### Task set
a: Answer these questions from the ebike throttle thread:
(i) What type of throttle did the motor controller manufacturer recommend?
(ii) According to the original post's online search, which type is more sensitive and accurate?
(iii) According to the reply, what can unwanted throttle commands cause?
b: Extend the ebike throttle thread with text that follows on from its final reply.

### Provided passage
# throttle



## chromeankit (Jan 29, 2014)

Can I use a simple resistive potentiometer instead of an expensive hall effect throttle?
I have bought a motor controller for an ebike and the manufacturer has recommended to use a Hall effect throttle and not to use resistive potentiometer without giving me the reason. I don't have time and money to buy a new throttle. I googled about it and found that both do the same function of varying voltage and hall effect throttle is more sensitive and accurate than ordinary resistive pot. What should I do now? the link for motor controller: 
http://www.electricscooterparts.com/hookup/SPD-361000wiring.htm


----------



## dougingraham (Jul 26, 2011)

You can use a regular pot for the throttle position sensor. The problem is when it gets noisy (and it will) you can have unwanted throttle commands. This is a problem that does not happen with a Hall type sensor. These unwanted commands can cause surging or even full throttle commanded when you don't particularly want that.

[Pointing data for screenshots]
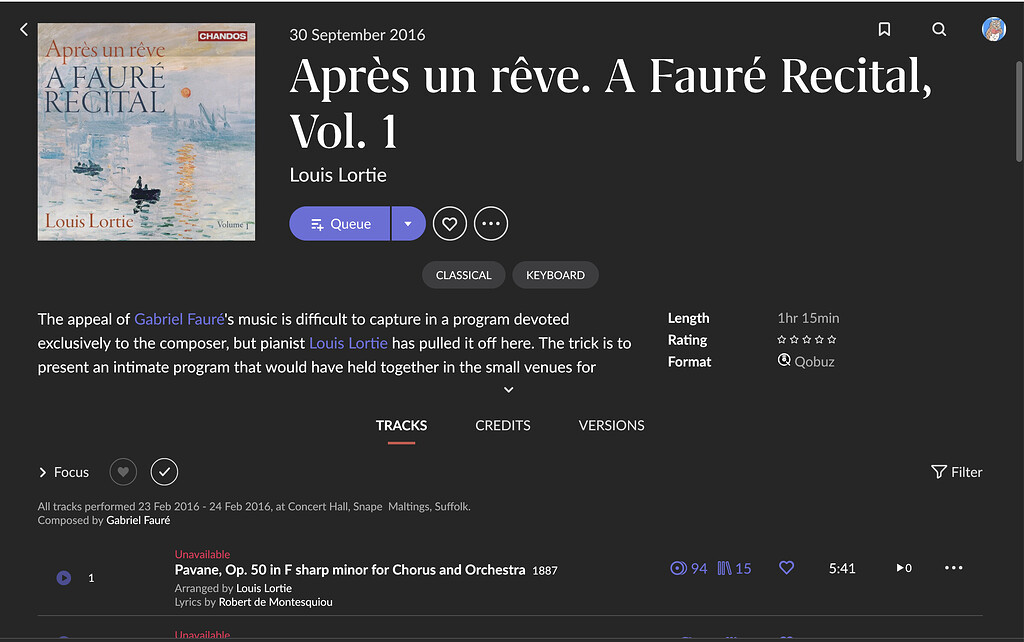Viewport: 1024px width, 642px height.
Task: Open the Versions tab
Action: [611, 425]
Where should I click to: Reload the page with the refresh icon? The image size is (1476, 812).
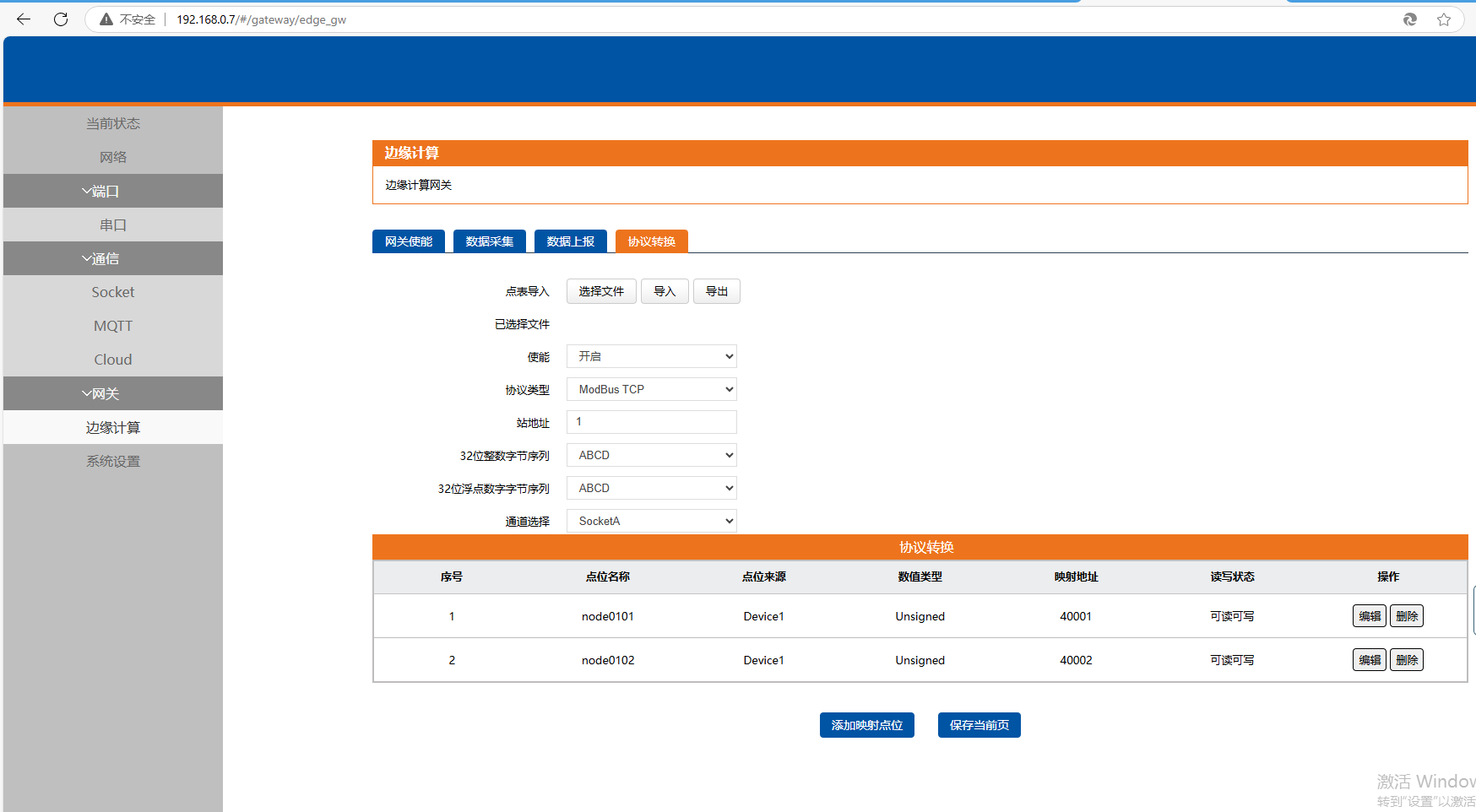pos(61,19)
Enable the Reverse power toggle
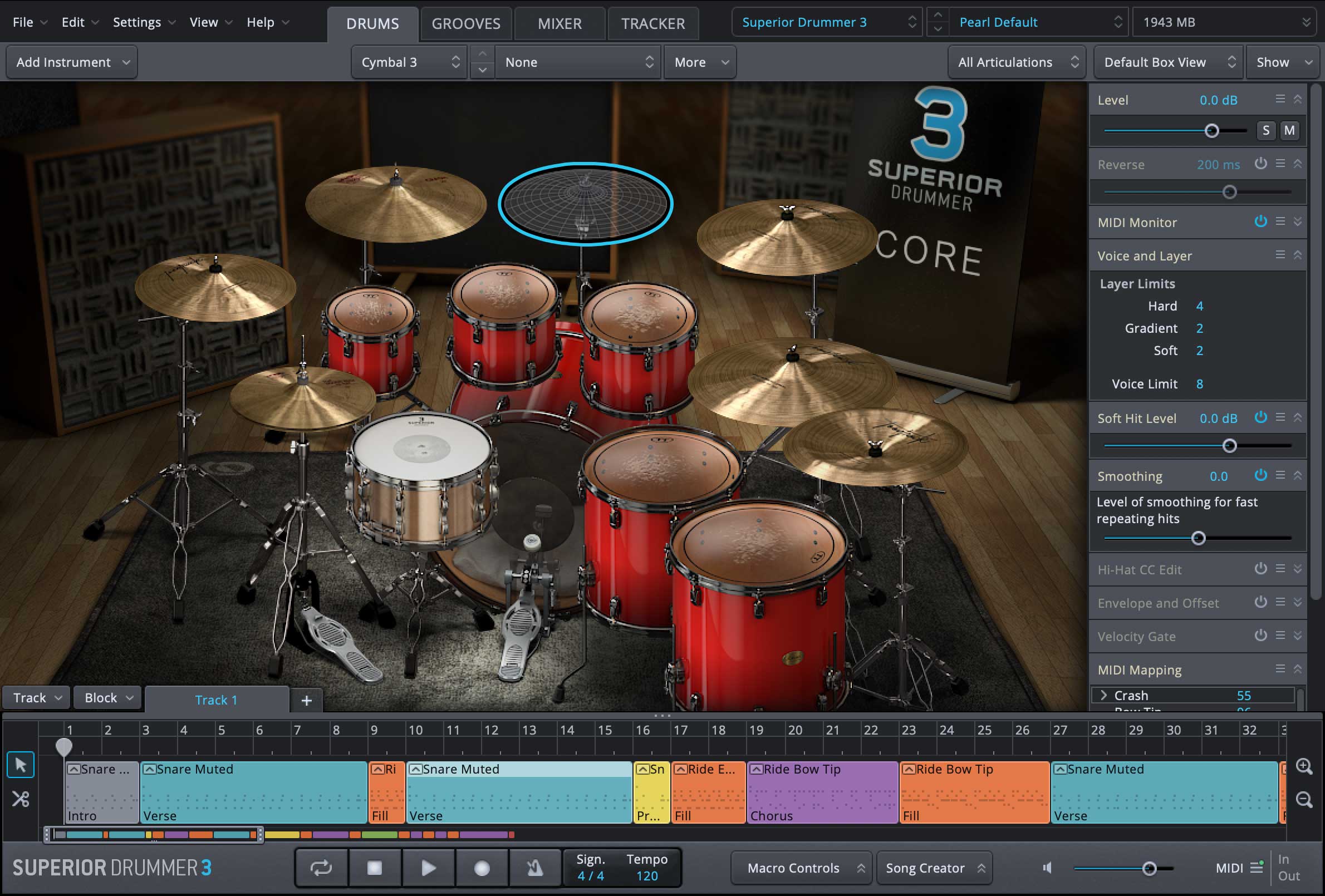 tap(1260, 164)
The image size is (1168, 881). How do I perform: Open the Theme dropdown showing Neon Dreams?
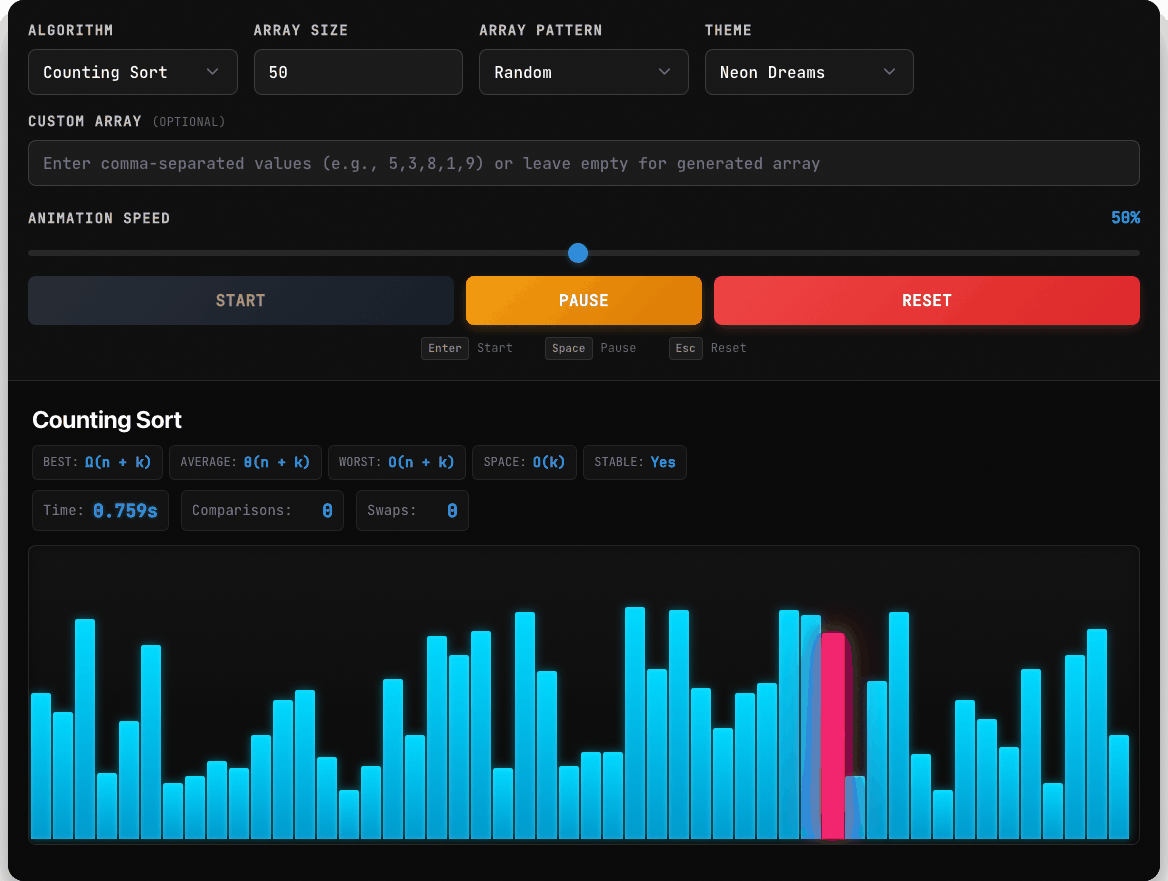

### Answers
a:
(i) A Hall effect throttle.
(ii) The Hall effect throttle.
(iii) Surging, or even full throttle when it isn't wanted.

b:
I don't know if anyone has looked for an inexpensive hall device that could be repurposed for this application.


----------



## RIPPERTON (Jan 26, 2010)

chromeankit said:


> Can I use a simple resistive potentiometer instead of an expensive hall effect throttle?
> I have bought a motor controller for an ebike and the manufacturer has recommended to use a Hall effect throttle and not to use resistive potentiometer without giving me the reason.


Expensive Hall effect throttle ?????
they are like $15 bucks on Ebay and a Magura pot throttle is $50 plus.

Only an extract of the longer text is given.